In the copy, keep every record exact and leave out all images.

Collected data
>>>

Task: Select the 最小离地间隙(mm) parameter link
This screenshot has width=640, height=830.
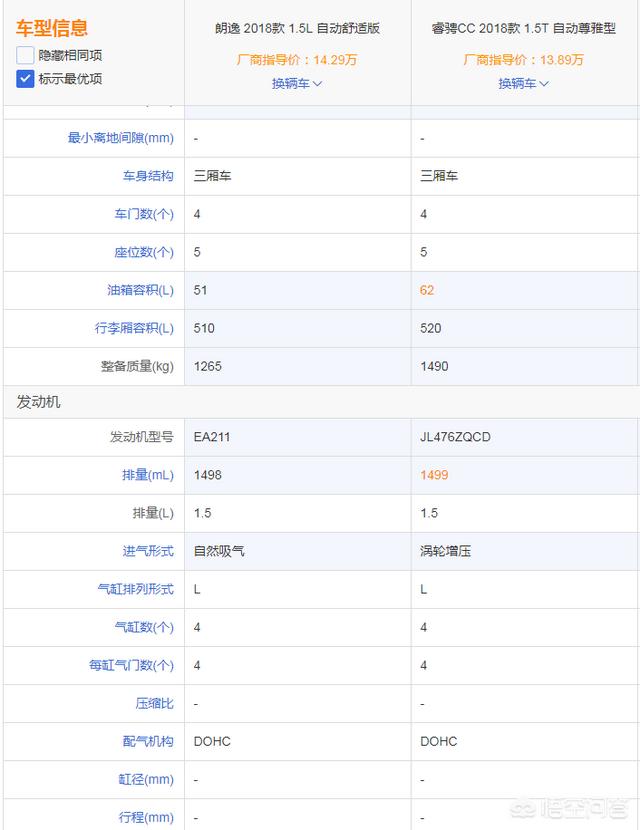Action: coord(120,138)
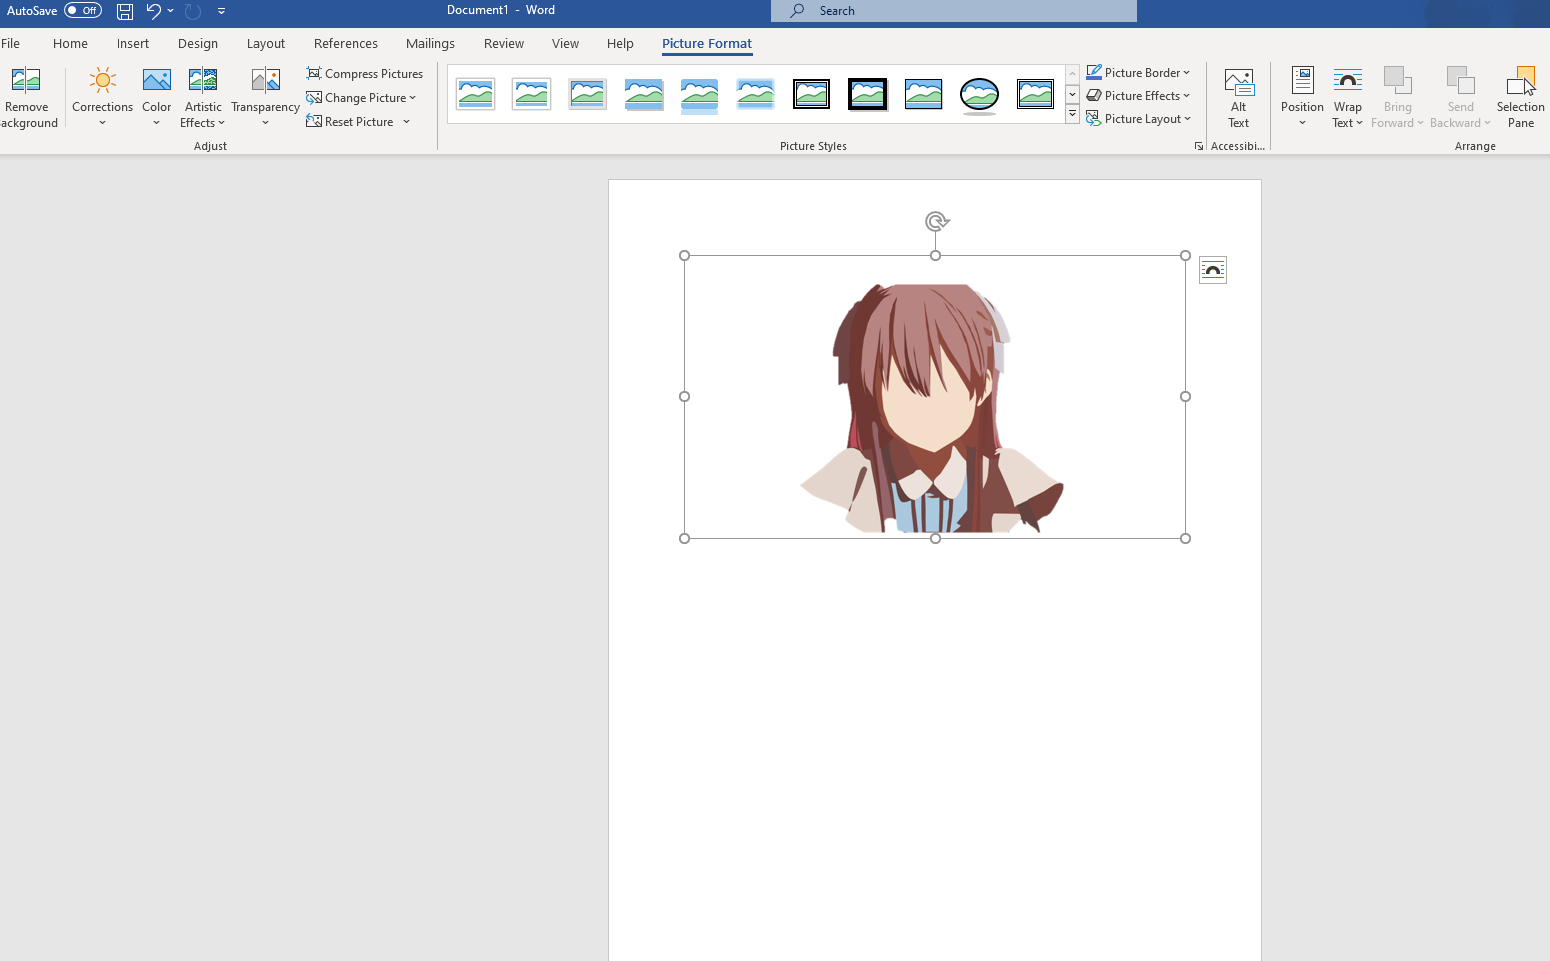Apply the Metal Oval picture style
This screenshot has height=961, width=1550.
[979, 95]
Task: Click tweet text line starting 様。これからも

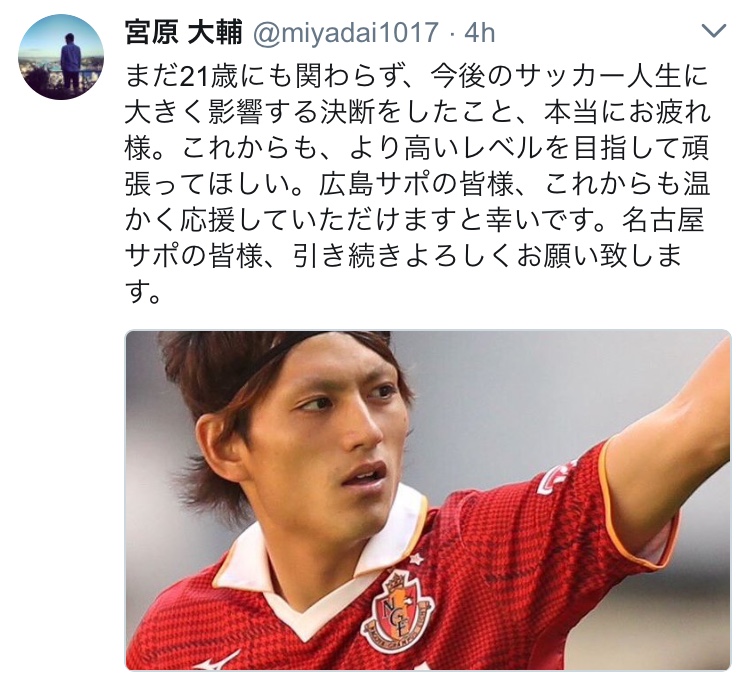Action: pos(417,148)
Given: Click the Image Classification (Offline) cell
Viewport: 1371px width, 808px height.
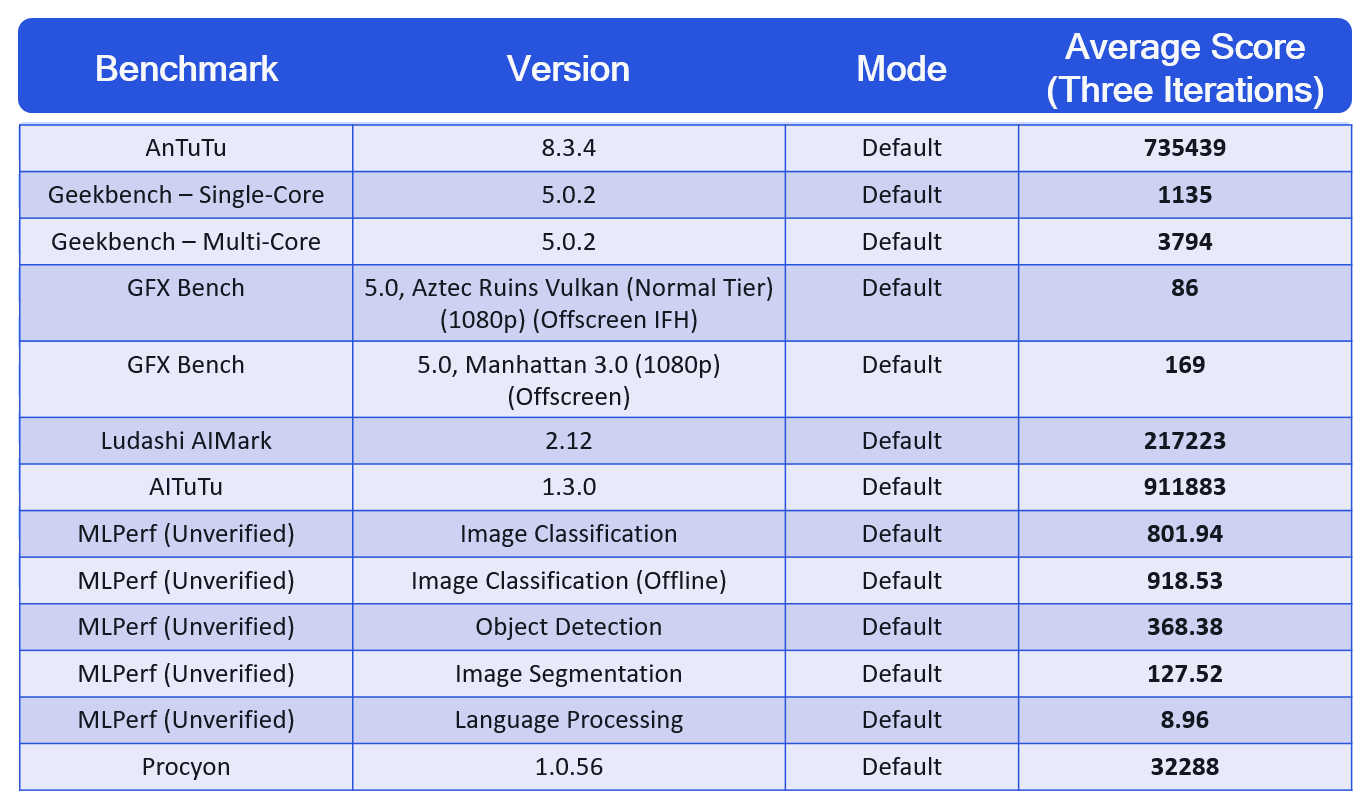Looking at the screenshot, I should coord(568,581).
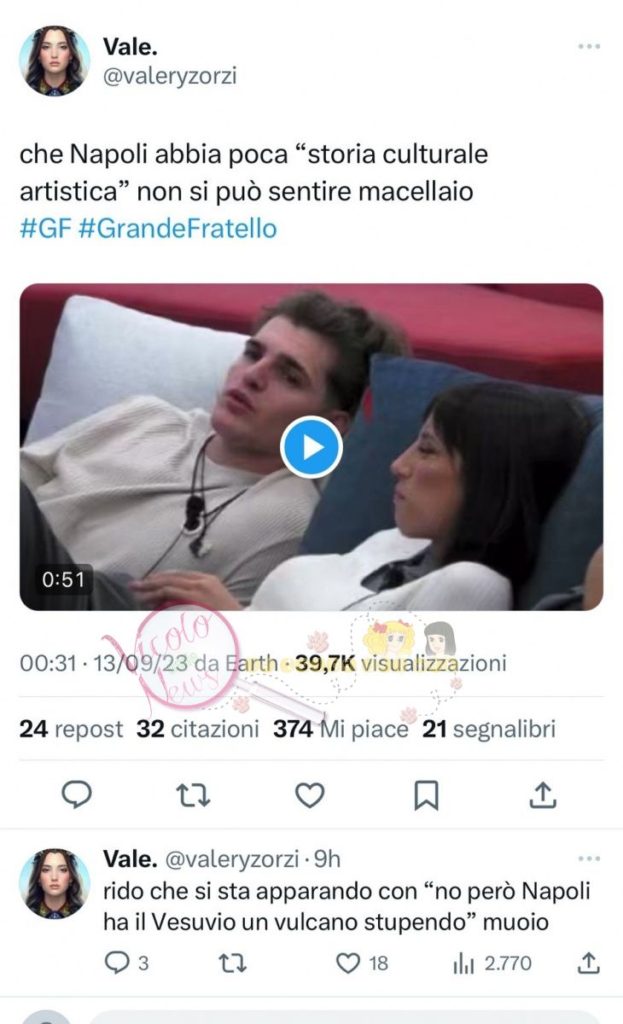
Task: Tap the reply icon under the main tweet
Action: 76,795
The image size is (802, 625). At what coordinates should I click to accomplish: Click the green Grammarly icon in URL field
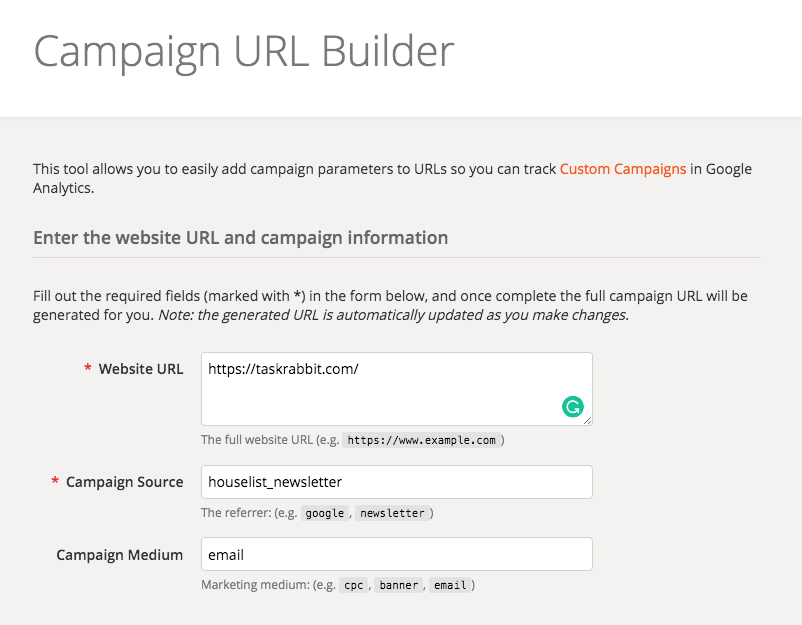click(573, 407)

<<<

_Response to the exercise_
Task: Select the 最小离地间隙(mm) parameter link
This screenshot has width=640, height=830.
Action: coord(120,138)
Apply the Metal Oval picture style
This screenshot has height=961, width=1550.
[979, 95]
Task: Click tweet text line starting 様。これからも

Action: pos(417,148)
Given: Click the Image Classification (Offline) cell
Viewport: 1371px width, 808px height.
Looking at the screenshot, I should coord(568,581).
Task: Tap the reply icon under the main tweet
Action: 76,795
The image size is (802, 625). At what coordinates should I click to accomplish: Click the green Grammarly icon in URL field
click(573, 407)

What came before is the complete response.